(Beginning of DATA SUPPLIED)

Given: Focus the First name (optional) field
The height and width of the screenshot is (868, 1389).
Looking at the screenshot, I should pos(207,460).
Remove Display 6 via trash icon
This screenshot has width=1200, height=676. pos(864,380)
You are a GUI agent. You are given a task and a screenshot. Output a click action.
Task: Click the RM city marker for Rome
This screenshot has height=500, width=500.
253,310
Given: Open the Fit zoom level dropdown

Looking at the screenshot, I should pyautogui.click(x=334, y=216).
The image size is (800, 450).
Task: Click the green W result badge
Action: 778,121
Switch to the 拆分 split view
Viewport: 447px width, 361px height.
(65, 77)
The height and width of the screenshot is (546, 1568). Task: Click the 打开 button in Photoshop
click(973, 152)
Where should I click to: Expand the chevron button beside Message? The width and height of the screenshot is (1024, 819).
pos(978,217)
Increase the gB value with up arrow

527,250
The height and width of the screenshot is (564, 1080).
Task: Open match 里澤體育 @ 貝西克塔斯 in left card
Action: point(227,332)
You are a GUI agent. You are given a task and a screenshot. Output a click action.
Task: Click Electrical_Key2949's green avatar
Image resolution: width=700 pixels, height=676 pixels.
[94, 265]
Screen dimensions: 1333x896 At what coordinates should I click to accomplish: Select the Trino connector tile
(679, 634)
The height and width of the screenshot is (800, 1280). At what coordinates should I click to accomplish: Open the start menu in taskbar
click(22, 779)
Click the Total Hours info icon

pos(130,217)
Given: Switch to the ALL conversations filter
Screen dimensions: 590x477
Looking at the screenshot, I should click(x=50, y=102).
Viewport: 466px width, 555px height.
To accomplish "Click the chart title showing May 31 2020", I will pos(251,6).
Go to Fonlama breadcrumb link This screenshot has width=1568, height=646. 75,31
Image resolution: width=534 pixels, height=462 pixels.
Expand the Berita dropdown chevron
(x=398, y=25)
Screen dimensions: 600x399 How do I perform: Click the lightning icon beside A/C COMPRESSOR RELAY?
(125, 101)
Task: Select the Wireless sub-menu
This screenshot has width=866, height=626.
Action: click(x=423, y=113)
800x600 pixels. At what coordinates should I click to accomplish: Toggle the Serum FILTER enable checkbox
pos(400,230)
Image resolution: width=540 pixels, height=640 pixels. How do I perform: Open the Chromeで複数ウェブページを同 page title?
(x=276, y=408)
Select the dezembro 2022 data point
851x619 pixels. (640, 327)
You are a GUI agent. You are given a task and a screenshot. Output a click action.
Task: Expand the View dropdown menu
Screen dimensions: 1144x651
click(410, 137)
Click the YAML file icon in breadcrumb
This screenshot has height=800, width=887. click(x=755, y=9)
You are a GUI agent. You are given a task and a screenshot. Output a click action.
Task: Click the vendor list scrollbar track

(End of DATA SUPPLIED)

-- TASK DESCRIPTION --
Retype each record above so that every word stays exactly the same.

-- EXPECTED ANSWER --
Given: Focus the First name (optional) field
The height and width of the screenshot is (868, 1389).
Looking at the screenshot, I should pos(207,460).
Remove Display 6 via trash icon
This screenshot has width=1200, height=676. pos(864,380)
You are a GUI agent. You are given a task and a screenshot. Output a click action.
Task: Click the RM city marker for Rome
This screenshot has height=500, width=500.
253,310
Given: Open the Fit zoom level dropdown

Looking at the screenshot, I should pyautogui.click(x=334, y=216).
The image size is (800, 450).
Task: Click the green W result badge
Action: 778,121
Switch to the 拆分 split view
Viewport: 447px width, 361px height.
(65, 77)
The height and width of the screenshot is (546, 1568). Task: Click the 打开 button in Photoshop
click(973, 152)
Where should I click to: Expand the chevron button beside Message? The width and height of the screenshot is (1024, 819).
pos(978,217)
Increase the gB value with up arrow

527,250
The height and width of the screenshot is (564, 1080).
Task: Open match 里澤體育 @ 貝西克塔斯 in left card
Action: point(227,332)
You are a GUI agent. You are given a task and a screenshot. Output a click action.
Task: Click Electrical_Key2949's green avatar
Image resolution: width=700 pixels, height=676 pixels.
[94, 265]
Screen dimensions: 1333x896 At what coordinates should I click to accomplish: Select the Trino connector tile
(679, 634)
The height and width of the screenshot is (800, 1280). At what coordinates should I click to accomplish: Open the start menu in taskbar
click(22, 779)
Click the Total Hours info icon

pos(130,217)
Given: Switch to the ALL conversations filter
Screen dimensions: 590x477
Looking at the screenshot, I should click(x=50, y=102).
Viewport: 466px width, 555px height.
To accomplish "Click the chart title showing May 31 2020", I will pos(251,6).
Go to Fonlama breadcrumb link This screenshot has width=1568, height=646. 75,31
Image resolution: width=534 pixels, height=462 pixels.
Expand the Berita dropdown chevron
(x=398, y=25)
Screen dimensions: 600x399 How do I perform: Click the lightning icon beside A/C COMPRESSOR RELAY?
(125, 101)
Task: Select the Wireless sub-menu
This screenshot has width=866, height=626.
Action: click(x=423, y=113)
800x600 pixels. At what coordinates should I click to accomplish: Toggle the Serum FILTER enable checkbox
pos(400,230)
Image resolution: width=540 pixels, height=640 pixels. How do I perform: Open the Chromeで複数ウェブページを同 page title?
(x=276, y=408)
Select the dezembro 2022 data point
851x619 pixels. (640, 327)
You are a GUI agent. You are given a task and a screenshot. Output a click action.
Task: Expand the View dropdown menu
Screen dimensions: 1144x651
click(410, 137)
Click the YAML file icon in breadcrumb
This screenshot has height=800, width=887. click(x=755, y=9)
You are a GUI agent. You are given a task and a screenshot. Output a click action.
Task: Click the vendor list scrollbar track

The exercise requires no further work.